- Theatrical poster
- Directed by: Vijaya Prasad
- Written by: Vijaya Prasad
- Produced by: T. P. Siddaraju
- Starring: Yogesh Ramya Suman Ranganathan
- Cinematography: Sugnan (Gnana Murthy)
- Edited by: Akshay P Rao
- Music by: Anoop Seelin
- Production company: Samy Associates Akshaya Audio
- Distributed by: Jayanna Films
- Release date: 13 January 2012;
- Running time: 2 hours 15 minutes
- Country: India
- Language: Kannada

= Sidlingu =

Sidlingu is a 2012 Indian Kannada-language coming of age film directed and written by Vijaya Prasad and starring Yogesh and Ramya in the lead roles.

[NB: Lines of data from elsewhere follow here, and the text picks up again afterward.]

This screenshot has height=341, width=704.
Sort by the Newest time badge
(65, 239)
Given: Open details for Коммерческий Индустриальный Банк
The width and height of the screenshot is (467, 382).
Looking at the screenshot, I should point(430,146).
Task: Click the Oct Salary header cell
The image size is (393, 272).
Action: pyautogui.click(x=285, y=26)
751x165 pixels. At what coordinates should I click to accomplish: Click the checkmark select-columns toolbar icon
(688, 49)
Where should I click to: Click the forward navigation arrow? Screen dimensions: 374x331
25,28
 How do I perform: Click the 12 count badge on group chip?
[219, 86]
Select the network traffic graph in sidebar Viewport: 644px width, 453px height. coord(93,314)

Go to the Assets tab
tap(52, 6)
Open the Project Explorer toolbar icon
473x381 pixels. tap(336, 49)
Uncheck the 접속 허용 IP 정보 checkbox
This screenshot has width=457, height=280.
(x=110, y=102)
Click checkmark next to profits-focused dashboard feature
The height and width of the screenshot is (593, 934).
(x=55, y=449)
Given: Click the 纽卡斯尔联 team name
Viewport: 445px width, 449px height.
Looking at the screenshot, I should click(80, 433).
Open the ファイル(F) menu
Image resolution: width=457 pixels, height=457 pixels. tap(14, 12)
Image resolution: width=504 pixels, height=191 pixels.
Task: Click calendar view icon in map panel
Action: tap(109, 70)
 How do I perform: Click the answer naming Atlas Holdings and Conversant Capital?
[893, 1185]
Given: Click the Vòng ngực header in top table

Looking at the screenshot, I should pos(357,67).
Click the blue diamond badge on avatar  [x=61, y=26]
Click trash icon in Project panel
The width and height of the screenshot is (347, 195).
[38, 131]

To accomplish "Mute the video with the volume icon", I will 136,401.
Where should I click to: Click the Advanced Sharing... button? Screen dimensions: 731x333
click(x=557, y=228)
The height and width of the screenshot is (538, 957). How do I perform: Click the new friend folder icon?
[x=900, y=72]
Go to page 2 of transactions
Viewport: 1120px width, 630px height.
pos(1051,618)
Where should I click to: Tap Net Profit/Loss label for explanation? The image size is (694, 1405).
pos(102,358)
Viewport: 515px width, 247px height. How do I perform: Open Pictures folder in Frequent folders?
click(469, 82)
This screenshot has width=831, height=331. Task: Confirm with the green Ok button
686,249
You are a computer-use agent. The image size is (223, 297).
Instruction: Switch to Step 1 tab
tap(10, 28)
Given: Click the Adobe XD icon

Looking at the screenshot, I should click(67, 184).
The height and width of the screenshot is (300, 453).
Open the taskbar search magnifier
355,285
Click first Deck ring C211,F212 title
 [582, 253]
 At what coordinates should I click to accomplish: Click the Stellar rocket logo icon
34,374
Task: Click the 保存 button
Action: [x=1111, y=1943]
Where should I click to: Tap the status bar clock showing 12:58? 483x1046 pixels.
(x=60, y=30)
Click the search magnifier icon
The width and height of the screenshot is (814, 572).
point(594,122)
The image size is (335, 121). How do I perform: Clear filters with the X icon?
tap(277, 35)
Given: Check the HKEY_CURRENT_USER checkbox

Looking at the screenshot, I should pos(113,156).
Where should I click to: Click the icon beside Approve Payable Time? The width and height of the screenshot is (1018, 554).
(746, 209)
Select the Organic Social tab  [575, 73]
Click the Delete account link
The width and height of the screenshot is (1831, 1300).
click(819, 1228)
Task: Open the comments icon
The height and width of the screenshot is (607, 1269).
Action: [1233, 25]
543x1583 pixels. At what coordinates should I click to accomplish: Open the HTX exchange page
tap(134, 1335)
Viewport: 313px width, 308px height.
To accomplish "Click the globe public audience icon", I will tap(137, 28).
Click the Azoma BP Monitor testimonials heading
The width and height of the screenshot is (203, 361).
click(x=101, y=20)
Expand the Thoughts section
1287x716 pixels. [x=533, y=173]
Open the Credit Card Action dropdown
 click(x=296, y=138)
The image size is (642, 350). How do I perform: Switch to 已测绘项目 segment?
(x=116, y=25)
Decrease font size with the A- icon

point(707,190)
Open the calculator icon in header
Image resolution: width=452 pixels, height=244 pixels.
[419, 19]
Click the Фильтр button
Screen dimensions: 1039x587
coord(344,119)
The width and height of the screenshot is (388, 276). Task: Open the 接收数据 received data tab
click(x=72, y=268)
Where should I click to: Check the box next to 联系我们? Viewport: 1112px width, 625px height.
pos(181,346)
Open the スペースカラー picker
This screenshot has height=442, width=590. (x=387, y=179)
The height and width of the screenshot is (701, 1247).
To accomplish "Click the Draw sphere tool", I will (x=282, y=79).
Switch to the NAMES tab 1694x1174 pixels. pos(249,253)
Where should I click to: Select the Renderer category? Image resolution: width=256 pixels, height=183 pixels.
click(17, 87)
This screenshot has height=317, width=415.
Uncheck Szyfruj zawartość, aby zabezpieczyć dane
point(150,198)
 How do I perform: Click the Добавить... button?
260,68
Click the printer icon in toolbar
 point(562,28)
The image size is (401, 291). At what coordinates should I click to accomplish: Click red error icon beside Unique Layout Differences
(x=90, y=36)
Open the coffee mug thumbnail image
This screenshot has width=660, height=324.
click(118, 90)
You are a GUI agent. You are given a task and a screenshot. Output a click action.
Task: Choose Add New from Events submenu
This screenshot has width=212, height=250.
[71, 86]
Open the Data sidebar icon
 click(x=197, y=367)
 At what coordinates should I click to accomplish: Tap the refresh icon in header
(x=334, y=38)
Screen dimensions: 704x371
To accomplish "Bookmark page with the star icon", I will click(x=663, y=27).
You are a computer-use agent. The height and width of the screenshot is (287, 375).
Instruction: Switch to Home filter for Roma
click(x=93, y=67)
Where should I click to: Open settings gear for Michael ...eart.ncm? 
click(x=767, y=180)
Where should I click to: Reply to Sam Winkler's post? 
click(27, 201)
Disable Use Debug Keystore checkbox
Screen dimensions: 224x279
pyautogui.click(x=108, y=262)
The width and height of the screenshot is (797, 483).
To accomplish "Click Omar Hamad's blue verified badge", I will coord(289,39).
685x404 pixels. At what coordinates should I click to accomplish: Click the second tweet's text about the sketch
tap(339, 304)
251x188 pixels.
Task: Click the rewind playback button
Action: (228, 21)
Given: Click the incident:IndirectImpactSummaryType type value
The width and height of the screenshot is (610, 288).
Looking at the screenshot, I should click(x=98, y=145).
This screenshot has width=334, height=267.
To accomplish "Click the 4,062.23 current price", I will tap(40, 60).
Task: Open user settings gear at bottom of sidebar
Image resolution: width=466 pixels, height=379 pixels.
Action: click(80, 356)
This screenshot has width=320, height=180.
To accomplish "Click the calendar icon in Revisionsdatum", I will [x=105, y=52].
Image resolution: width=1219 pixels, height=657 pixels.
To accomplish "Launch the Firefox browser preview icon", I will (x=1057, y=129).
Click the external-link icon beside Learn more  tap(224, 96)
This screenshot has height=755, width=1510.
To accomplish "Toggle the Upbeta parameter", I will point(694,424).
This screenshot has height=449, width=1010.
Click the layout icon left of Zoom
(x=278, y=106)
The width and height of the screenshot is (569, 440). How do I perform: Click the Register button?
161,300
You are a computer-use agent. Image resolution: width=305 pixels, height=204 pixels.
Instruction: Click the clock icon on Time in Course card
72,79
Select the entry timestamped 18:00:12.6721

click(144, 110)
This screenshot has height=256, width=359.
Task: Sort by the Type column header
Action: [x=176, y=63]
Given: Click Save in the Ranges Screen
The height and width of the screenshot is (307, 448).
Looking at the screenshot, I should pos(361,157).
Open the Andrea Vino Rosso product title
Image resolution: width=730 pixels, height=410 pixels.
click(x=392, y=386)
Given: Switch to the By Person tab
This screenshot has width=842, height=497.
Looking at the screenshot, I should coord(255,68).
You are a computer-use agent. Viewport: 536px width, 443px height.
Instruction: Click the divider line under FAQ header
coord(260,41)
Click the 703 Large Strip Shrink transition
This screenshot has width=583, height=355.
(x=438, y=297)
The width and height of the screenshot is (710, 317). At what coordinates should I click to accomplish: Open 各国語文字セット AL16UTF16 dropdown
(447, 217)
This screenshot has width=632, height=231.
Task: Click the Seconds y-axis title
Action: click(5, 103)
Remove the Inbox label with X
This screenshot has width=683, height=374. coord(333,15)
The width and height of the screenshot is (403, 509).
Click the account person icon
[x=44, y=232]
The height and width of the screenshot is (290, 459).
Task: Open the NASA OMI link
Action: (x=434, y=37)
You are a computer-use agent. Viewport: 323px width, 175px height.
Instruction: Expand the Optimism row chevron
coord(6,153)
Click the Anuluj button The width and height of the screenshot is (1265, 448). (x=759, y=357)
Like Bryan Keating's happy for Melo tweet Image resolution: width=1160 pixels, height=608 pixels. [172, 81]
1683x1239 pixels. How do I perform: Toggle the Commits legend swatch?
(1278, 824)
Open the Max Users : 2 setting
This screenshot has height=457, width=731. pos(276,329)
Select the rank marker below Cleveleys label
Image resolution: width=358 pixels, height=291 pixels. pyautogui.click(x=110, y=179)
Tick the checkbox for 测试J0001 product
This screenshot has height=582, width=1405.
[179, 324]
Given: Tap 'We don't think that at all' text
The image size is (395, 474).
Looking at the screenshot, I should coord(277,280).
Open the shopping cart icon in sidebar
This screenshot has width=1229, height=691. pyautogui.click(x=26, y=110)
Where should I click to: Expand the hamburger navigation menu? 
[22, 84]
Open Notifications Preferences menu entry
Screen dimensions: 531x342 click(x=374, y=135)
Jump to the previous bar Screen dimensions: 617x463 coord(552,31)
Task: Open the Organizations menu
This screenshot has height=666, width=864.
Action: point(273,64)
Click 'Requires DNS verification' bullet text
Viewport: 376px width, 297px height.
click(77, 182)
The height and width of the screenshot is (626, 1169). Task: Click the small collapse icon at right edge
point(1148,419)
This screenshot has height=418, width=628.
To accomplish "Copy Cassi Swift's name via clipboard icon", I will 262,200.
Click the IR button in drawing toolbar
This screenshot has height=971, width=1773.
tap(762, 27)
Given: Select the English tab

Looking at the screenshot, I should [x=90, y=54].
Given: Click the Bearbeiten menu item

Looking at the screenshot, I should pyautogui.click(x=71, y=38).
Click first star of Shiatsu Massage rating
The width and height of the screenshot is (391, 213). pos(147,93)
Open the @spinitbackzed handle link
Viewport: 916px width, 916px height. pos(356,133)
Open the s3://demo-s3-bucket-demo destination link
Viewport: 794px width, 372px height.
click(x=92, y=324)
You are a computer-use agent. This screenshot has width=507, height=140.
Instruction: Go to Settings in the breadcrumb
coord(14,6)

Prasad makes his big screen debut after directing many TV series. The film is produced by Yogesh's father, T. P. Siddaraju of Duniya fame. Anoop Seelin has composed the music. Sugnan aka Gnana Murthy was the cinematographer. The film was released on 13 January 2012.

== Plot ==
Sidlingu has a passion for cars since his childhood and gets closer to a young girl and a middle-aged lecturer because of his desire to own a car. But the lecturer, who gives him lift, seduces him. Later Sidlingu moves to Srirangapatna where he finds one vintage car and wants to purchase it. There he meets schoolteacher Mangala who helps him to realise his dreams.
Sidlingu even expresses his desire to marry Mangala, but she keeps mum as she feels Sidlingu is an innocent and infatuated youngster. Later tragedy strikes and robs Sidlingu off Mangala.

== Cast ==
- Yogesh as Sidlingu
- Ramya as Mangala
- Suman Ranganathan as Aandalamma
- K. S. Sridhar as Asadullah Baig
- Girija Lokesh as Rangamma
- Achyuth Kumar as Appaji Gowda
- Chaswa as Jamaal alias biryani
- Mimicry Dayanand
- Amarnath Aaradhya
- Mimicry Gopi
- Srikanth Heblikar
- HMT Vijay
- Nagaraj Gowda
- Vatsala Mohan
- Kaddipudi Chandru
- Shankar Rao
- Kempegowda
- Shashikala
- Harshith Gowda

== Production ==
Actress Ramya is noted for an image makeover in this film playing the role of Mangala, a middle-class school teacher portraying the role of a woman who is behind the success of a man in the film.

== Soundtrack ==
The much-hyped audio of ‘Sidlingu’ was released on 29 November 2011 at Srinivasa Theatre, Gowdana Palya which was attended by Kannada film personalities such as Raghavendra Rajkumar, Prajwal Devaraj, Diganth, Jaggesh and Duniya Vijay.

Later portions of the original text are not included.